While Big Tech Chases the Elusive Small Business Market, a Startup in Ohio Has Already Quietly Cornered it
Pamela Springer will never forget the way she and her college basketball team choked in the final four tournament years ago. They showed up ready to play, but got overwhelmed by the media frenzy of the event, she says. Now, she approaches everything she does “expecting to win,” she says.
That’s important when you’re running a tech startup in Columbus, Ohio, and the industry you’ve worked in for years is suddenly overrun with tech giants vying for a piece of the action. Startups in Ohio often feel like underdogs–the expectation of success isn’t natural.
The ironic thing is, Springer’s company Manta is coming from a position of strength. The company has a network of websites supporting 89 million businesses, 1.5 million of which have claimed their profiles. Thirty thousand of them pay to use advanced features.
Manta is Springer’s startup. The company had been providing homepages for startups–and operating at a healthy profit thanks to the targeted ads on its pages–since the early days of Web 2.0. But it wasn’t until this year that the company took on a $44 million round of financing to really crank on the revenue.
Next month, the company will reveal the fruits of that investment, Springer says.
But first–how it got here. Manta has made greater inroads with small business owners than its peers for a simple reason: The company started by selling ads against a large directory of small businesses that it had purchased and posted online. That directory is now up to 89 million listings, 29 million of which are US-based. One and a half million of those small business owners have claimed their profile and updated it for free; Springer expects that number to hit 2.5 million by the end of the year. The distribution of profiles coincides with the distribution of small businesses in the US, from plumbers to lawyers to shop owners to accountants and lawyers. The company also allows those businesses to list products and descriptions.
It’s easy distribution because all sign-ups are incoming–Manta’s consumer-facing profile pages receive 30 million monthly uniques, six million of which are mobile and drive direct phone calls to businesses.
Business owners sign up to claim their pages because they already exist, so Manta is not knocking on any doors. Selling to small business owners has been a pain point for any company chasing the local dollar–Groupon, Patch, ReachLocal, YellowPages, Hubspot, even Foursquare and Yelp, have tried to build out salesforces in this way. Because of the costs required to sign up small business owners as customers, Manta’s competitors often sell them owners on expensive packages. Manta’s services include premium business listings which boost SEO of one’s page for $9.99 a month as well as analytics reports. As many as 3000 small business owners per day sign up for free accounts and 30,000 of its users currently pay for additional services.
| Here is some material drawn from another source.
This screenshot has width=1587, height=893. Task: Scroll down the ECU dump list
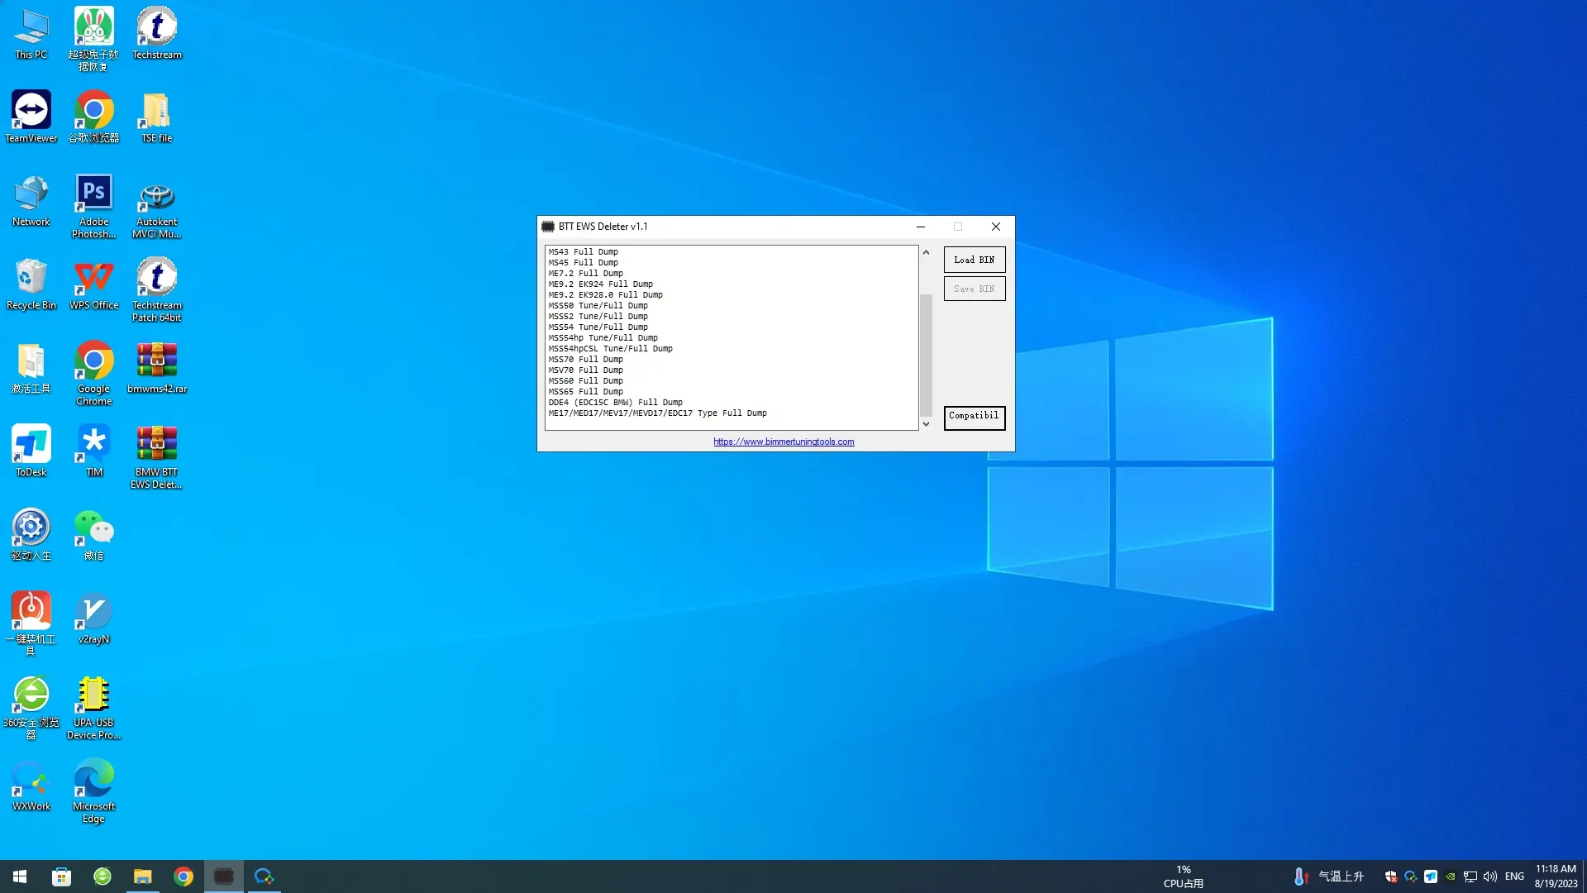coord(926,423)
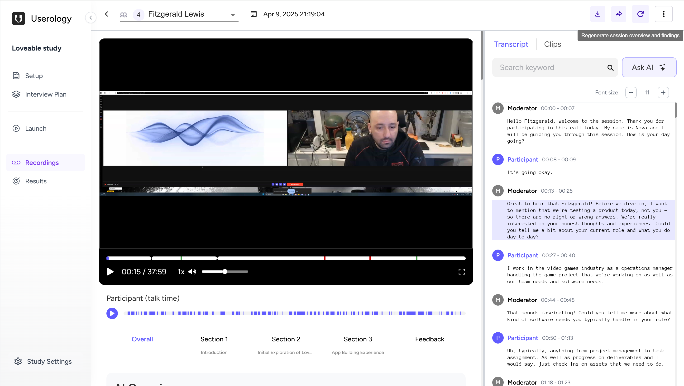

Next month Manta will unveil a new suite of products that make its service into a sort of High Table or Quora for local businesses. Currently its message boards, called Manta Connect, are one of its most popular and sticky features. Business owners use them to discuss anything from service providers to marketing techniques. The company is building a community for small business owners, who Springer says do not use LinkedIn. The features will include an activity stream of discussions and updates from peer businesses, as well as promotional tools for social media outlets.
At 125 employees, Manta is one of Columbus’s biggest startups. The company is among comScore’s top five business and finance-related websites. And with a bevy of new products on the horizon, it aims to dominate local markets across the country–Silicon Valley and NYC be damned.